IMAO In My Arrogant Opinion 
IMBO In My Biased Opinion 
IMCDO In My Conceited Dogmatic Opinion

and just for JampoTT

IWSN I Want Sex Now


----------



## tt500 (Nov 29, 2002)

NOG -Nice One Guys


GSOH


----------



## Dotti (Mar 9, 2003)

BMTA ;D


----------



## nutts (May 8, 2002)

I have some listed on my site.... 

http://www.tt-nutts.co.uk/acronym.html


----------



## vagman (Sep 6, 2002)

FAF ;D


----------



## jampott (Sep 6, 2003)

Paulb,

You missed off:

IMACO - In My Always Correct Opinion


----------



## paulb (May 6, 2002)

And also

TIFOS - Tim is full of $hit... ;D


----------



## tt500 (Nov 29, 2002)

I know, [smiley=idea.gif] why don't we have a rule that we write the definition of an abbreviation just after it so that everyone knows what you are trying to say,  [smiley=speechless.gif][smiley=freak.gif]


----------



## 55JWB (May 7, 2002)

You all get an FMTI

F**k me thats interesting Â ??? ???


----------



## W7 PMC (May 6, 2002)

Paul:

I can be humble (if i knew what it meant  ;D)


----------



## paulb (May 6, 2002)

Humble - its what other people are... ;D


----------



## W7 PMC (May 6, 2002)

I am humble then ;D


----------



## tt500 (Nov 29, 2002)

...but does anyone actually know what humble means. IMHO


----------



## Ruffles (May 6, 2002)

What's an opinion?

How does it differ from fact?


----------



## jampott (Sep 6, 2003)

Chris,

I can see your confusion. Its a difficult concept to grasp - being fully aware that in your case (as well as mine) opinion is indistinguishable from fact.....

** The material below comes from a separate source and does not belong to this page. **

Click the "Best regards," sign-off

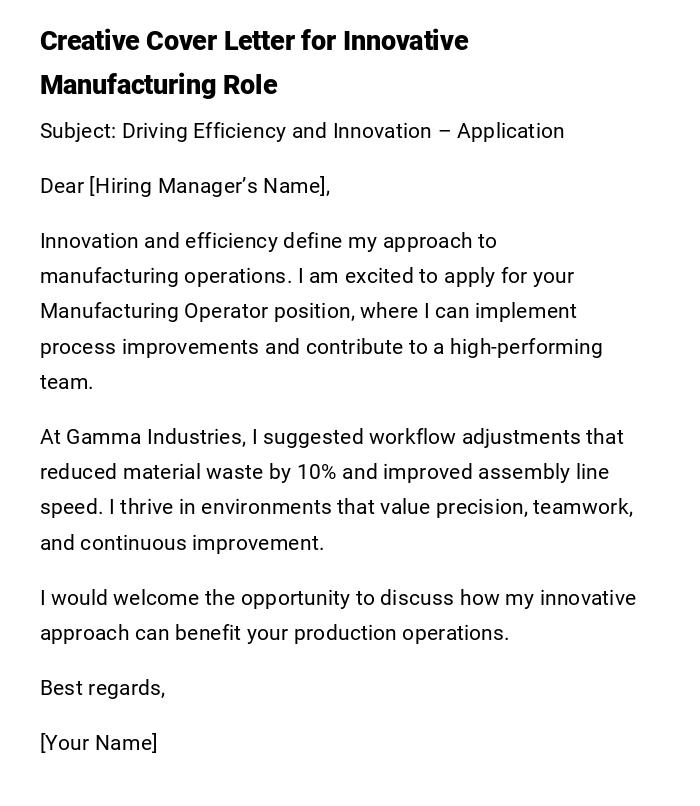click(102, 688)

But we should try and understand that these lesser mortals aren't always right, therefore they must have a frame of reference.......


----------



## Ruffles (May 6, 2002)

Tim

Now I get it.

But hell, if they're mere mortals then I wont waste my time worrying about them or what they think about my facts.


----------



## tt500 (Nov 29, 2002)

Anyone know what FUBAR is?

Some guy I cut up at a roundabout said it to me and I said Yeah I love my TT also!


----------



## 55JWB (May 7, 2002)

F**ked Up Beyond All Recognition


----------



## jampott (Sep 6, 2003)

Fucked Up Beyond All Recognition


----------



## garyc (May 7, 2002)

SNAFU


----------